Description
While the JavaScript ecosystem remains famously fluid and fragmented, there's also been a clear move towards standardization of tooling. React can be said to be the industry standard for being web applications today, and it has produced its own ecosystem of libraries to handle all common needs of frontend development.
Most Urbit applications also use React in the frontend, but the tooling remains fragmented, with every developer choosing its own libraries for data querying or state management. Urbit as a backend, however, offers a unified API, so it stands to reason that Urbit frontends should have a single standard way of interacting with the backend. This proposal aims to provide one, building on long experience building complex frontends for Urbit agents.
Urbit being a personal server is, in principle, the ideal platform to run purely server-side rendered applications, yet that remains impractical due to performance reasons and the fact that most ships are run remotely. What is needed is a middleware that syncs application state on Urbit with the state of frontend, but does it out of sight, so developers can focus on building the UX and not the nuts and bolts of data management.

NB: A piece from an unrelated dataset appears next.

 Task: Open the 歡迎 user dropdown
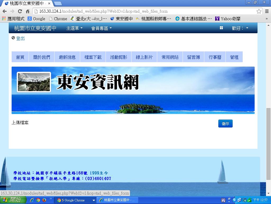click(x=240, y=28)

Urbit Query is inspired by react-query↗, a popular React library that provides a state-of-the-art interface to query data, cache it automatically and handle data mutations, prefetching and other aspects of frontend data management. Urbit Query will build on react-query and add specific Urbit features, such as first-class support for SSE, noun channels and all idiosyncrasies of Eyre's API.
Milestones
Milestone 1
Deliver TypeScript library providing React hooks for querying data from Urbit ships, handling loading, caching, mutation, prefetching and refetching for the developer.
Reward: 2 Stars
Milestone 2
Add support for noun channels and provide a smooth interface to add noun-JS data conversion.